No one wants to be the girl who comes off as totally desperate to find a boyfriend. It’s unflattering, turns guys off, and most importantly, it totally undercuts all the amazing things about you that they won’t get to see because they’ll already have written you off. You may think you’re coming off as totally cool and like you DGAF, but the harder you try to project that persona, the worse it actually makes you look. Here are 10 seemingly innocent things you’re doing that seriously scream desperation:
Double texting. It sucks that dating is a game, but it is what it is, and texting is a major part of it. Double texting screams, “I’m desperate and sitting here waiting for your reply.” If you’re sending another text that says almost the same exact thing again thinking it’ll get his attention, stop immediately and DO NOT hit send. If he doesn’t answer, he sucks. If you text him again, you do.
Asking if his phone is working/claiming something is wrong with yours. This is kind of like the double texting thing because 99% of the time, the issue isn’t with the network or the phone and you know it — it’s with him. Again, if he isn’t answering you, he’s either legitimately busy or not interested. Either way, trying to make it seem like a tech problem is yikes-worthy.
Being “too” interested. It blows that you can’t just be upfront and honest about the fact that you’re totally crazy about him, but if you’re too intense about it, especially early on, you seem desperate for his attention. That doesn’t mean you should be cold or act like you don’t give a damn when you do, it just means you should keep the overly effusive love poems to a minimum until the relationship progresses a bit.
Buying gifts or spending too much money on him when it’s brand new. It’s normal to want to show your affection for the people you care about by gifting them things they would like or that would make their lives easier. You get your Mom a cleaning lady, your sister a massage, and your new boy…? You shouldn’t be getting him anything, at least not at first, unless it’s his birthday or Christmas.
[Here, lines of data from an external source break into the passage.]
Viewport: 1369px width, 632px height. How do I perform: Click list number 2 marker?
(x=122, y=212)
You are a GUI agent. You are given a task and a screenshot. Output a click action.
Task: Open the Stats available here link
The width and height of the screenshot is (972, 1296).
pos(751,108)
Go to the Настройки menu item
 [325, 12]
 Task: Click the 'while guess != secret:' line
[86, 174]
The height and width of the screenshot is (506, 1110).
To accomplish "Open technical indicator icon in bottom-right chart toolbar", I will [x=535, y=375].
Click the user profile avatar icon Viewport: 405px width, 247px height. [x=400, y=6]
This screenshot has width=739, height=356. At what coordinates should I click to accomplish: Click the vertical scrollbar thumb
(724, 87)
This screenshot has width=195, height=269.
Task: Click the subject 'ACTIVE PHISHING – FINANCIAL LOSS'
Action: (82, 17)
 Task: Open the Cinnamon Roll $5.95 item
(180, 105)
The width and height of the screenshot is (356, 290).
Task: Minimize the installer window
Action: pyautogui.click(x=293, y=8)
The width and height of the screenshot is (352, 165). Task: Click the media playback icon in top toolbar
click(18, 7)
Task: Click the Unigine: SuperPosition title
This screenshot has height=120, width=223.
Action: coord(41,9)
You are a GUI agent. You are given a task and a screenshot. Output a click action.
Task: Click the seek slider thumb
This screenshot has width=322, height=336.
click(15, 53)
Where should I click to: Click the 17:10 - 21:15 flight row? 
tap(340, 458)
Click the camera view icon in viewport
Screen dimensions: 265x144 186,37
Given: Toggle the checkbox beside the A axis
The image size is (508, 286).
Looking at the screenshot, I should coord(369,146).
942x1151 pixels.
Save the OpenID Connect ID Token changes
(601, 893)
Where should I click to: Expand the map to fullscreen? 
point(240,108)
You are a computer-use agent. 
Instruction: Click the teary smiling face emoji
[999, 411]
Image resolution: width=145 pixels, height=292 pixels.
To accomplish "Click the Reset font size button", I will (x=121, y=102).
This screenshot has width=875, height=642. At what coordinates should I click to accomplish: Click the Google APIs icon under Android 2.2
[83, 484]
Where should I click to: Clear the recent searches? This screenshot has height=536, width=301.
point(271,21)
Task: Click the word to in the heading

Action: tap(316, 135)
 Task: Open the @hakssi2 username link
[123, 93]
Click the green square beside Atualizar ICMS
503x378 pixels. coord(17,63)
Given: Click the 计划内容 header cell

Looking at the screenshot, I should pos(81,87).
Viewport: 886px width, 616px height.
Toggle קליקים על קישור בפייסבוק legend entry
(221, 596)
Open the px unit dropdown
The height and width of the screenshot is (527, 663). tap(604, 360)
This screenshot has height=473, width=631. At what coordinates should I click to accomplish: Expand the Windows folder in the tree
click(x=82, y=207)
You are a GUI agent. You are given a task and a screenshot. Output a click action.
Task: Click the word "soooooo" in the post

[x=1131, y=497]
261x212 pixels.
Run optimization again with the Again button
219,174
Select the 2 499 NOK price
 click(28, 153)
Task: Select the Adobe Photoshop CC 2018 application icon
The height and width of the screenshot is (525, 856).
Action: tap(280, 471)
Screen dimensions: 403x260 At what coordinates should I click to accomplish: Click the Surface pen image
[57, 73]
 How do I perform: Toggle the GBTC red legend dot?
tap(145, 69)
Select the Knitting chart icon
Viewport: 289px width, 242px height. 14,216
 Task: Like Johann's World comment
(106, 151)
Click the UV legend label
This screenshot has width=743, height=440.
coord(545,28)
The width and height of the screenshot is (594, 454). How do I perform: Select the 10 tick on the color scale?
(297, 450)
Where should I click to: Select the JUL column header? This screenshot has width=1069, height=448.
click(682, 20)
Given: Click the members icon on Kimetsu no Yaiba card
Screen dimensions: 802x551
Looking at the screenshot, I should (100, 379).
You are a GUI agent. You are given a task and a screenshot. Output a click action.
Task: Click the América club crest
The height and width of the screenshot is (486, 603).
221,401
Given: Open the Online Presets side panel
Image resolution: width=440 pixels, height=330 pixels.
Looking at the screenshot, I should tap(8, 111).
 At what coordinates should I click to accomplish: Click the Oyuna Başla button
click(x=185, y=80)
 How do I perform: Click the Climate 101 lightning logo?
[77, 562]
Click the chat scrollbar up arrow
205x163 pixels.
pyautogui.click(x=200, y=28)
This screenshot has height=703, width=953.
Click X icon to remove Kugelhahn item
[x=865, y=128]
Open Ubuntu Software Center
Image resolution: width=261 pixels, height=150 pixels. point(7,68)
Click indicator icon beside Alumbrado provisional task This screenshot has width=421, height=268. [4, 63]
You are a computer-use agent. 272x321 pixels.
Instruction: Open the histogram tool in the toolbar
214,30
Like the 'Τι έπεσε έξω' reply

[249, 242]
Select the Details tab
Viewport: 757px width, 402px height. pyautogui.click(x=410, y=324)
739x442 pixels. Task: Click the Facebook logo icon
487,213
Although you might feel like its something you do for everyone that matters to you, it seems like you’re trying to buy his affection.
Doing “research” about him and then repeating your findings. We all know that social media stalking and looking up everything there is to know about him on Google is a bad idea, but repeating it to him (even accidentally) is worse. If he hasn’t said it with his mouth in front of you, it probably isn’t something you should bring up over dinner. It kind of makes you look crazy.
Being too upfront. Guys like not having to guess about your feelings, but there is such a thing as telling them too much. It’s one thing to let a guy know you’re not really a fan of Thai food, but it’s another thing to tell him that it gives you the worst gas of your life and you feel like you have to crap your pants. See where I’m going with this? Honesty is good, but too much information is not.
Surprising him literally anywhere. If it’s a new relationship, PLEASE do not just show up anywhere because he mentioned to you that he’d be there. When you guys are new or not even really together, this makes you seem like a stage 5 crazy and then you’ll be back at zero because he’ll run like he’s being chased by something vicious that wants to eat him alive. Seriously. If you weren’t specifically invited, save the surprises until you’re official.
Always being available when he wants to hang. He asks if you want to get dinner this week and you immediately reply that any night is fine with you. Big mistake. That makes it seem like your life already revolves around him — or at the very least, like you don’t have much going on in your life besides him. It’s better to ask what night he had in mind and maybe to mention that you have other things to do earlier in the week so he knows he has to fit into your schedule and not that he’s the only thing on it.
Making plans more than a week in advance. This is a trap and it makes you look like you’re thinking too far ahead. Maybe you both love the local baseball team and their biggest rival is coming to town in two weeks. Go ahead and buy a pair of tickets if you know you’re going to want to to go, but don’t invite him until you’re sure you two are still a thing next week. Trust me on this one.
Making any comments about other women he may or may not be seeing. Unless you’re exclusive (which is weird in the first two or three dates), this is off limits. It isn’t your business and it sounds really pathetic. You might really like him and that’s cool, but what he’s doing when he isn’t with you isn’t your business — at least not yet. Don’t be that girl that seems clingy, sad and desperate. You’re so much better than that!